Pitavastatin downregulates expression of the macrophage type B scavenger receptor, CD36.
Academic Article
Overview
abstract
BACKGROUND: Pitavastatin (NK-104) is a novel inhibitor of 3-hydroxy-3-methylglutaryl coenzyme A (HMG-CoA) reductase, the rate-limiting enzyme for cholesterol biosynthesis. In clinical trials, pitavastatin has been shown to significantly decrease serum LDL cholesterol and triglyceride levels and increase HDL cholesterol. Scavenger receptor-mediated accumulation of oxidized LDL (OxLDL)-derived cholesteryl ester is considered to be a critical step in the development of atherosclerotic foam cell formation. We studied the effect of pitavastatin on CD36 (a class B scavenger receptor) expression by murine macrophages. METHODS AND RESULTS: Treatment of J774 cells and murine peritoneal macrophages with pitavastatin decreased CD36 mRNA expression in a dose-dependent manner. Decreased CD36 mRNA was associated with decreased CD36 cell surface protein expression in human THP-1 cells and human monocyte-derived macrophages. Pitavastatin also reduced the increase in CD36 mRNA, cell surface protein, and binding/uptake of OxLDL induced by peroxisome proliferator-activated receptor-gamma (PPARgamma) ligands and/or OxLDL. Pitavastatin did not alter the half-life of CD36 mRNA, which suggests pitavastatin downregulates CD36 expression by reducing CD36 transcription. In addition, pitavastatin significantly decreased PPARgamma mRNA and protein expression.

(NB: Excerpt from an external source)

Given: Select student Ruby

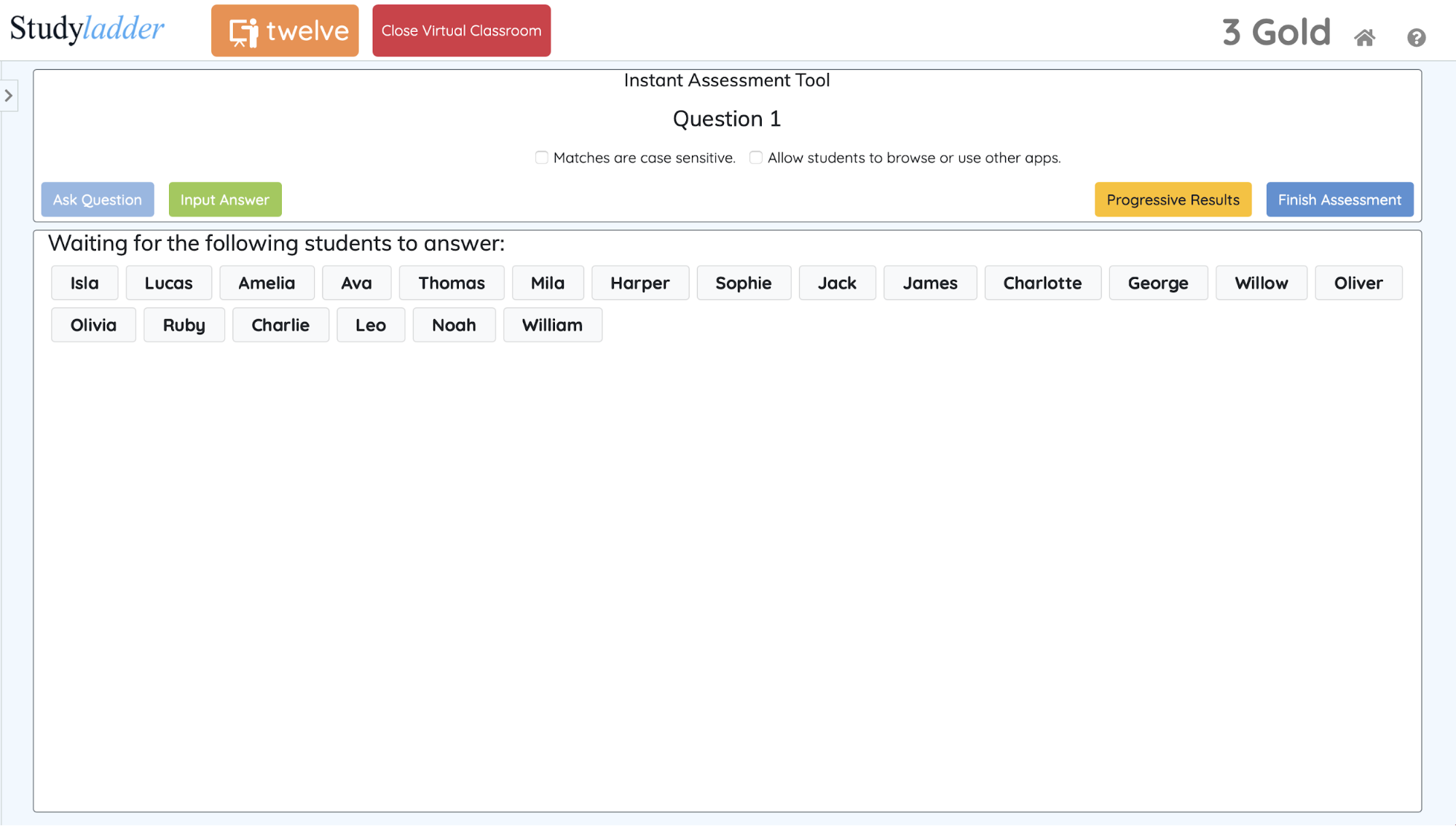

Finally, pitavastatin increased p44/42 mitogen-activated protein kinase activity and PPARgamma phosphorylation and increased the ratio of phosphorylated PPARgamma to nonphosphorylated PPARgamma. CONCLUSIONS: The present data demonstrate that pitavastatin prevents OxLDL uptake by macrophages through PPARgamma-dependent inhibition of CD36 expression and suggest that pitavastatin could modulate CD36-mediated atherosclerotic foam cell formation.